MT – Minha cabeça vai um pouco por aí, mas você apresenta palavras que eu não teria usado. “Radicalizar um espaço”, gosto muito dessa ideia.

Flávia, no caso da publicação das poesias na página, como é que fica o papel? É um desejo, ainda que não seja um projeto? Com você percebe a disputa entre o papel e o digital?

Flávia Andrade – Acho que nesse quesito a ordem do discurso se mantém, ainda que na produção poética. Existe um peso diferente quando você diz que uma poeta ganhou um prêmio, e quando você diz que uma poeta publicou dois ou três textos numa página, ainda que os da página sejam muito mais capazes de produzir afeto ou identificação que os da poeta publicada, isso porque os rituais discursivos existem e não vão deixar de existir. Ter livro é diferente, porque a tendência é reconhecer mais o livro.

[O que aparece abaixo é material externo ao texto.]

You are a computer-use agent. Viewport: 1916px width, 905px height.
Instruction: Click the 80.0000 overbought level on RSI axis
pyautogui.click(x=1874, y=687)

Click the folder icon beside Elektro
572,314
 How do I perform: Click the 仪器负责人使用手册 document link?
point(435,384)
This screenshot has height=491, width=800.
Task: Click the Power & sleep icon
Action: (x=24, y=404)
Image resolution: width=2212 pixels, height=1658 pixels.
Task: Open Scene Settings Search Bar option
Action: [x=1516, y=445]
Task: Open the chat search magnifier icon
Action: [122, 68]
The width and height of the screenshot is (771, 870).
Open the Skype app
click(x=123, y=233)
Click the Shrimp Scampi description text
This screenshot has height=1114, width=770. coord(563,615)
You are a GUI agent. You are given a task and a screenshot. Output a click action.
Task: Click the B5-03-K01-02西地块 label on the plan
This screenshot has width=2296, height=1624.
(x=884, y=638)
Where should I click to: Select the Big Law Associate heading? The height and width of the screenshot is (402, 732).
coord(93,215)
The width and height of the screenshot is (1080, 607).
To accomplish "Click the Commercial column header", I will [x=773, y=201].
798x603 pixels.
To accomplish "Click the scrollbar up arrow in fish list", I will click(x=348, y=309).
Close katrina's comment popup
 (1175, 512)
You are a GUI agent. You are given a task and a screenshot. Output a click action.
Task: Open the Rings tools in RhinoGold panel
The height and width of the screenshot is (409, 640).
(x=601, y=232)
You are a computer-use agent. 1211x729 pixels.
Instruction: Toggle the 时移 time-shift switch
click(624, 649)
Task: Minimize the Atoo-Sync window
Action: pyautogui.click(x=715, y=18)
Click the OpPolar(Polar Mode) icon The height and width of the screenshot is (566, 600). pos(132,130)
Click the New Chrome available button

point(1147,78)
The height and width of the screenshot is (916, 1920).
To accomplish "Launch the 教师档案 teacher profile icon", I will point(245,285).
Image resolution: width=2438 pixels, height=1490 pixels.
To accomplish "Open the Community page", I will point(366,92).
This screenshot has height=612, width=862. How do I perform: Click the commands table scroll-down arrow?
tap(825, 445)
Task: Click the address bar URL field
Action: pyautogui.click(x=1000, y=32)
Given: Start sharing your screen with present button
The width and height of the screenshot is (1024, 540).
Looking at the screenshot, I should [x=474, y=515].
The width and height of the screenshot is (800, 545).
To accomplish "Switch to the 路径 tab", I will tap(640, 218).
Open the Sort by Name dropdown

O outro problema é que a arte no Brasil é pouco reconhecida, pouco difundida e pior ainda para a poesia. Não se vive de poesia no Brasil. Para se ter visibilidade é preciso investir dinheiro mesmo, em prêmios, concursos… No Brasil só se dá visibilidade à arte quando se tem o ritual. Isso é uma tendência no mundo e mais latente no Brasil. No Brasil você precisa passar por alguns rituais: uma publicação num site, numa revista, em livro, mais premiações, mais concursos etc. Acho que isso responde um pouco sobre essas diferenças.

MT – Sua página confirma muitas das suspeitas que eu já vinha alimentando, e é bonito ver confirmadas as qualidades que a gente já supõe, né?

A página já nasceu com identidade e com um percurso definido. Ela já nasceu com um discurso completo. Deixa pra nós um poema seu que, para você, aponte um pouco para esse lugar da página – de ser um espaço de radicalidade, de tomada de consciência

Flávia Andrade – Acredito que há uma intenção definida, mas o percurso só o tempo vai definir, transformar e re-transformar. Acredito que a poesia está plenamente viva e pulsante, a página é a prova disso: as mulheres poetas tem feito a poesia pulsar. Claro que há uma infinidade de poetas contemporâneos homens que são incríveis, mas há a necessidade de afirmar e reafirmar as vozes poéticas das mulheres. A produção delas traz outros lugares de vivência, existência, estética, outras dores e outras feridas na carne.

Nesse sentido, acho que cabe eu trazer um dos poemas mais recentes que escrevi e que deve entrar no segundo livro a ser lançado (sem previsão por enquanto).

Deixo aqui os versos:

Microversos da carne-viva

saber a perda antes da perda dói mais

pisar no tempo da cidade indolor

Procurar abrigo na pele rasgada pelo sentido

a mulher é o bicho que pisa o tempo

em carne-viva

MT – Lindo. Tem a característica de comentar o processo da dor. E reagir. Saber da dor e vivê-la porque processo. Ressignifica o impacto… Realmente, serve enquanto metáfora para a nossa conversa!

Flávia Andrade – Exatamente. Uma metáfora pra nossa conversa.

A mulher enquanto ser histórico, a travessia da humanidade, a sobrevivência e a criação. Mas, sobretudo, a mulher enquanto transformação do ser.

A mulher vive apesar dos silenciamentos e a poética das mulheres pulsa apesar das tentativas de silenciar. Por isso a mulher é o bicho em carne viva.

Isso é um caminho do meu segundo livro. Mas não vou dar spoiler rsrs.

Só adianto que há muitas poetas contemporâneas falando em mim: Mar Becker, Ingrid Morandian, Wanda Monteiro, Manu Bezerra, Natasha Felix, Danuza Lima e muitas outras…

Agradecemos pela leitura da nossa entrevista.

,Sobre a autora:

Flávia Andrade é psicóloga, poeta e docente. Mestre em Filosofia e doutoranda em Psicologia de formação; poeta e inquieta de pele. Autora do livro “A cidade do tempo cão e outros poemas de fissuras” (Editora Patuá). Seu primeiro livro foi citado entre os 20 destaques na categoria poesia de 2020 no site Literatura e Fechadura. Teve poemas publicados em várias revistas de literatura como: Ruído Manifesto, Mallarmargens, Acrobata, Arribação, Revista Toró etc. Curadora da página Mulheres na Poesia.